4 L’Église Mère : grandir dans l’accueil

5 Considérations finales

6 Références bibliographiques

1 Introduction

L’avortement, compris comme le retrait du fœtus avant qu’il ne soit capable de survivre hors de l’utérus, est l’un des sujets les plus débattus dans l’histoire de l’Église et continue de diviser les opinions de nos jours. Il est nécessaire de préciser que lorsqu’il s’agit de l’avortement dans le contexte de la réflexion morale et éthique, il s’agit évidemment de l’avortement provoqué. L’avortement spontané, qui se produit pour de nombreuses causes, n’implique pas de questions morales, aussi douloureux soit-il pour les personnes concernées.

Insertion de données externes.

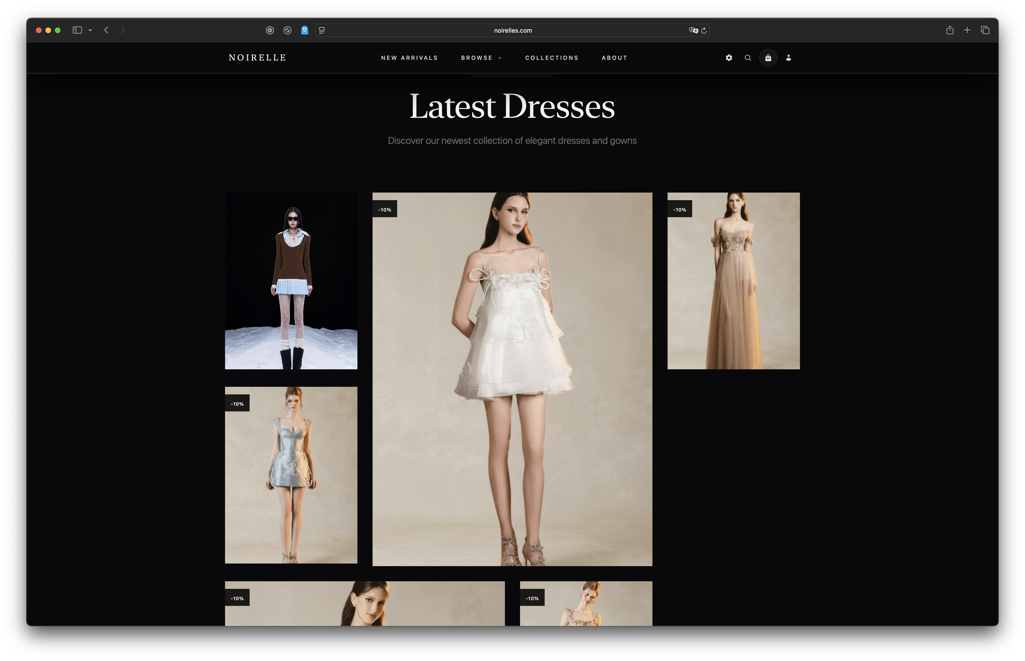Click the share icon in the browser toolbar
Screen dimensions: 1025x661
click(x=950, y=30)
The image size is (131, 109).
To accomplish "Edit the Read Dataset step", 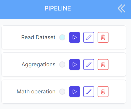I will point(89,37).

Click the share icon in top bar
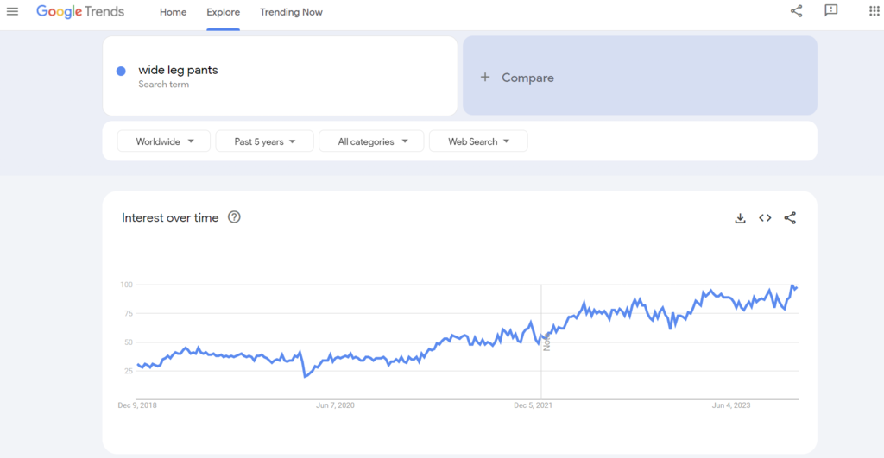796,11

Aborder le sujet dans le cadre de la théologie devient nécessaire pour avoir une vision plus complexe du problème. Nous voulons aller au-delà de la dichotomie pauvre qui s’est installée sur le sujet : « être pour ou contre ». Certainement, l’avertissement de Bernard Häring, prononcé il y a quatre décennies, est très actuel et approprié pour l’Église catholique de nos jours :

La condamnation de l’Église à l’avortement n’est pleinement acceptable que si en même temps tous les efforts possibles sont faits pour éliminer les causes principales de l’avortement. Ces efforts devraient inclure une véritable application pastorale de la doctrine, ainsi que toutes sortes d’actions sociales en faveur de ceux qui sont particulièrement exposés au danger de « résoudre » leurs problèmes difficiles par l’avortement (1970, p.35).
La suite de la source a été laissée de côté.